Your instructions: Copy the lines below word for word, starting at the line with "Click the accumulator" and ending at the line with "Action: tap(76, 532)", both included.

Lines showing where targets appear:
════════════════════
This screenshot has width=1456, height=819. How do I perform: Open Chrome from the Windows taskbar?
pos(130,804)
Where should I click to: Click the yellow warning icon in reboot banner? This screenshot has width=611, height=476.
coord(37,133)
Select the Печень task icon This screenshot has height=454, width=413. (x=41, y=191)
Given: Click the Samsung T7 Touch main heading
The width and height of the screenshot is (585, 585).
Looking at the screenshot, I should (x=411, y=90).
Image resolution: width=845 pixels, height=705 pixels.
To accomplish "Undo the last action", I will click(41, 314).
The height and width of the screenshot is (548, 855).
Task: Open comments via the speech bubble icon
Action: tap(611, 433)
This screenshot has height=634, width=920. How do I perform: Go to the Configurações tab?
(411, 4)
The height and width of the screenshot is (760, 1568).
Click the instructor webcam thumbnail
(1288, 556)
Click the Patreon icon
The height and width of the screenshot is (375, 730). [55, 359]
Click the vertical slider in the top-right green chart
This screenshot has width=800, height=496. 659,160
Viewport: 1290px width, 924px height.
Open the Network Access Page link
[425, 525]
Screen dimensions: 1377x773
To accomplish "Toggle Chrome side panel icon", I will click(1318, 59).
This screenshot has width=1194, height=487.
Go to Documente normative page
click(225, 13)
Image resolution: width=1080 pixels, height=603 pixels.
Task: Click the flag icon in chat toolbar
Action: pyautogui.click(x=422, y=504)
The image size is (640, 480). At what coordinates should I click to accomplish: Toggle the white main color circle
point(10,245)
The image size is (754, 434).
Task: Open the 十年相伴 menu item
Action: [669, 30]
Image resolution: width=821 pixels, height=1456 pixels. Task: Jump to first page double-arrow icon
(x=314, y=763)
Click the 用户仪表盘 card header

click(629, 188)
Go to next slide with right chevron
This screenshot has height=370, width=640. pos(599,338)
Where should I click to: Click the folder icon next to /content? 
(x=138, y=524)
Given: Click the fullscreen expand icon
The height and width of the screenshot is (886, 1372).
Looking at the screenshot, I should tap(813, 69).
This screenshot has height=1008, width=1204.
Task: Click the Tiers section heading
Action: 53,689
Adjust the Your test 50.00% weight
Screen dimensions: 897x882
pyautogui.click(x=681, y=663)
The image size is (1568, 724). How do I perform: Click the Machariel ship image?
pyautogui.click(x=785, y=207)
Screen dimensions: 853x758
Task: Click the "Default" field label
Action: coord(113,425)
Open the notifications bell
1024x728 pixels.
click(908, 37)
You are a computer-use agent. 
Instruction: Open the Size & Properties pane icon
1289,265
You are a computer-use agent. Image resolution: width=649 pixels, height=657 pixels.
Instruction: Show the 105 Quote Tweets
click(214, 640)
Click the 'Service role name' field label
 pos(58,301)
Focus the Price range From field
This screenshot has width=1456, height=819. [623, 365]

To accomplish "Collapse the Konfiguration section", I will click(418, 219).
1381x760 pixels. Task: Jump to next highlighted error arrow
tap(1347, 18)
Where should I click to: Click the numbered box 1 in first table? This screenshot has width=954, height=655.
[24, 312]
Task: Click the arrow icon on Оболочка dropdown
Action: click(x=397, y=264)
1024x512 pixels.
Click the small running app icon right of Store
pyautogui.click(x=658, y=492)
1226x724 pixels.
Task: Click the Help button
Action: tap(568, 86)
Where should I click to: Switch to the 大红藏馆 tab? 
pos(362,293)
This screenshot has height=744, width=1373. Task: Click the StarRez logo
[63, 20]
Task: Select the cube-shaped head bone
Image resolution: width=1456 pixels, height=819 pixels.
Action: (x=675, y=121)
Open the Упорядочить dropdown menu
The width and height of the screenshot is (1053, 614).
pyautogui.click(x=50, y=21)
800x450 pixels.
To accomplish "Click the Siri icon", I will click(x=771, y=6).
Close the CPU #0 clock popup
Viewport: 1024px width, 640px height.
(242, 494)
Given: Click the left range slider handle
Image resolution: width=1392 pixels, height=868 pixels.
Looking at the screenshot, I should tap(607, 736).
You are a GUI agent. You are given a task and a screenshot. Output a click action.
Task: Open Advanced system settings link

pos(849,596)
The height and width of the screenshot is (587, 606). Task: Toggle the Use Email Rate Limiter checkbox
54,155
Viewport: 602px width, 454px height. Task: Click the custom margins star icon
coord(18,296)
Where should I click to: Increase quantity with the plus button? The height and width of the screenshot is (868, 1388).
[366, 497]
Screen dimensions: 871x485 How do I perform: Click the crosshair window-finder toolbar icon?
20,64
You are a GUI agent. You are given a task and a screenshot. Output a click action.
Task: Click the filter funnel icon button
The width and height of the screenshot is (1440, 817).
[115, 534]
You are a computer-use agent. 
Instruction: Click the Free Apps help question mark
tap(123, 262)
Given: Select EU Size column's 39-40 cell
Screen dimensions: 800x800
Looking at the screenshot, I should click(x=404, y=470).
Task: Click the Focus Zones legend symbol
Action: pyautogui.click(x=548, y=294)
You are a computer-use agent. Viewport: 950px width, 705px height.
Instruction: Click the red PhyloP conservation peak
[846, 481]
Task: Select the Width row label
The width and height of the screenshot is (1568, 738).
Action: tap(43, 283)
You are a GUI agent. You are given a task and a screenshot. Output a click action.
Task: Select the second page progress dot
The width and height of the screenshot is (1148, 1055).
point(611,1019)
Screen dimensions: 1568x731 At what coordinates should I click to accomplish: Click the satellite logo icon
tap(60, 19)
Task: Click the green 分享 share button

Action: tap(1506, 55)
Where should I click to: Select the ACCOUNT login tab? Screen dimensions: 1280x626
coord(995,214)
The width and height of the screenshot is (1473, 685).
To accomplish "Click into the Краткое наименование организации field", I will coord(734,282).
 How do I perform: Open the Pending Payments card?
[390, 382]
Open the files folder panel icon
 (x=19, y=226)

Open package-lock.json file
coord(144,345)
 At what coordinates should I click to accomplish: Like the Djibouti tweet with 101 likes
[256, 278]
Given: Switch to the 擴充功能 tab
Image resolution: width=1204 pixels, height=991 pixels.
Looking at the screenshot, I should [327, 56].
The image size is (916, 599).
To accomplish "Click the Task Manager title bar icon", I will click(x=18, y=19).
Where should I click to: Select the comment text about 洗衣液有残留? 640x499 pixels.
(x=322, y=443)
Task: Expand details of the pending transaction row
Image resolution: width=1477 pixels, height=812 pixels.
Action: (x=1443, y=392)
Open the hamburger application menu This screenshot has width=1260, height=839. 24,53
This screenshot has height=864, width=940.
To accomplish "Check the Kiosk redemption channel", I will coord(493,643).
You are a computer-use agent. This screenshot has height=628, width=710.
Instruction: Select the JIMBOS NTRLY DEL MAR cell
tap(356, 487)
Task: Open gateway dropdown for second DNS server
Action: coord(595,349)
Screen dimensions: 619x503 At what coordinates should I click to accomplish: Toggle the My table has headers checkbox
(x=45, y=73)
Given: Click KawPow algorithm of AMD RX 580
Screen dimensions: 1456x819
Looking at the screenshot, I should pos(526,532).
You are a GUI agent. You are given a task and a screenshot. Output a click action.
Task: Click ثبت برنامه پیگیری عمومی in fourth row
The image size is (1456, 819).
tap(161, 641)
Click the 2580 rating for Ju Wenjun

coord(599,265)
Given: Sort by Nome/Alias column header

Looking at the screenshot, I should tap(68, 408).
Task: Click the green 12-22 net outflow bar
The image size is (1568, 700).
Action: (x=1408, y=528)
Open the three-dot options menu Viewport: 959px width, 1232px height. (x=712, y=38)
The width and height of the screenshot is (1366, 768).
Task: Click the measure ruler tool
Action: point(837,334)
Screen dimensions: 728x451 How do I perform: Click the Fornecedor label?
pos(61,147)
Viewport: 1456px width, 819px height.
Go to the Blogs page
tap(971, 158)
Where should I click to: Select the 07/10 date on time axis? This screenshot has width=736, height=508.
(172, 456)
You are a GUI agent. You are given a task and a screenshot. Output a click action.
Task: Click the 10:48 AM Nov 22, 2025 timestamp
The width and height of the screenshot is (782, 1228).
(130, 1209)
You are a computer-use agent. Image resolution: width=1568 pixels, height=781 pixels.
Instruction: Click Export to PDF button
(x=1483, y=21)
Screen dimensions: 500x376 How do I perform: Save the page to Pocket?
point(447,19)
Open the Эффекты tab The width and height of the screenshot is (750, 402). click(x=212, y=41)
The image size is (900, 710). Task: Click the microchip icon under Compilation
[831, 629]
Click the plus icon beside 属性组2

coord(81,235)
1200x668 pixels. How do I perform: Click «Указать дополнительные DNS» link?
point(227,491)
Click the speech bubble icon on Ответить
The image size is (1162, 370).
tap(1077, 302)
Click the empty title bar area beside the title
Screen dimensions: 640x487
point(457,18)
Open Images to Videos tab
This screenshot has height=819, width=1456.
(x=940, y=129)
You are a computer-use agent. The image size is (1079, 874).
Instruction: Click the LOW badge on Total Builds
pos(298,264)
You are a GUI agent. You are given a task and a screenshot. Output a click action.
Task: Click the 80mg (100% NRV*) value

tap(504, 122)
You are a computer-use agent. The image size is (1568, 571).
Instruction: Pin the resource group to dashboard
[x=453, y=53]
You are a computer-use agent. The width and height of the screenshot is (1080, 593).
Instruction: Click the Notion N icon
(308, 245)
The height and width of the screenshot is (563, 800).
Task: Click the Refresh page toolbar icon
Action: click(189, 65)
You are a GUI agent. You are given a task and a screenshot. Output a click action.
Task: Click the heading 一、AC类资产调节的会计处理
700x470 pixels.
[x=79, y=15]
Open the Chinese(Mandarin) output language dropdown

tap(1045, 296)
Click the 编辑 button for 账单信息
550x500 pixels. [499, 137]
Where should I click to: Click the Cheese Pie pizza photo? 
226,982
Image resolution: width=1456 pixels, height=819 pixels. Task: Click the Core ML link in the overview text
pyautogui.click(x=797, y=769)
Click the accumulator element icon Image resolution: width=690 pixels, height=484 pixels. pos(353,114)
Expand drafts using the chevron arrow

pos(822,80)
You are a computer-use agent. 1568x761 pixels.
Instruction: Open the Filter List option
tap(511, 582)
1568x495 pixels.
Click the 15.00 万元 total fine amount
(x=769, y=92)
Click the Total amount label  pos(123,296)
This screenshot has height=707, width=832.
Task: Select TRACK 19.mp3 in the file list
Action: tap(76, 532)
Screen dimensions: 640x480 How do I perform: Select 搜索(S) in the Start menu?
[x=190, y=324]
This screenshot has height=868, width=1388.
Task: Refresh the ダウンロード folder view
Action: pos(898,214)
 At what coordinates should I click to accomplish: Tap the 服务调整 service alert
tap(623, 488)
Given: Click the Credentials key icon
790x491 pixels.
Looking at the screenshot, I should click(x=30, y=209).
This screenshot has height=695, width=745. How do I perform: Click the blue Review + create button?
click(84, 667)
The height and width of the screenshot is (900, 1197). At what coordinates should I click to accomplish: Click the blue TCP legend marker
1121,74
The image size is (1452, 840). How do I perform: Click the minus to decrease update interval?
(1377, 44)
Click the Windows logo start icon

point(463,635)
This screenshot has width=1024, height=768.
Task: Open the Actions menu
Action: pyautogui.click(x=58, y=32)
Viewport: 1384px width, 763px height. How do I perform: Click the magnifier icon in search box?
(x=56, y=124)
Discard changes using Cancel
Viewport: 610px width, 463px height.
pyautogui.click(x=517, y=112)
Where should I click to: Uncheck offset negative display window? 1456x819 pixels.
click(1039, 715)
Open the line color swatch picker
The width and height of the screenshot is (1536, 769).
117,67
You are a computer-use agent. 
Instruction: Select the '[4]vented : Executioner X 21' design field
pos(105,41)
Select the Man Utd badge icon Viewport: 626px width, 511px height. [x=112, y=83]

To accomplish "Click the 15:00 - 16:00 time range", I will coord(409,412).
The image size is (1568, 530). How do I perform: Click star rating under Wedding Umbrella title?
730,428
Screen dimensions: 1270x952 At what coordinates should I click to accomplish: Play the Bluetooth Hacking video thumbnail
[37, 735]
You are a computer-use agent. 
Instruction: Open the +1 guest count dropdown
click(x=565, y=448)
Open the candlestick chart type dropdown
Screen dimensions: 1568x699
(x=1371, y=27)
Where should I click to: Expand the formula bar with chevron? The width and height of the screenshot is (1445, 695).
════════════════════
Written response:
Click the accumulator element icon Image resolution: width=690 pixels, height=484 pixels. pos(353,114)
Expand drafts using the chevron arrow

pos(822,80)
You are a computer-use agent. 1568x761 pixels.
Instruction: Open the Filter List option
tap(511, 582)
1568x495 pixels.
Click the 15.00 万元 total fine amount
(x=769, y=92)
Click the Total amount label  pos(123,296)
This screenshot has height=707, width=832.
Task: Select TRACK 19.mp3 in the file list
Action: tap(76, 532)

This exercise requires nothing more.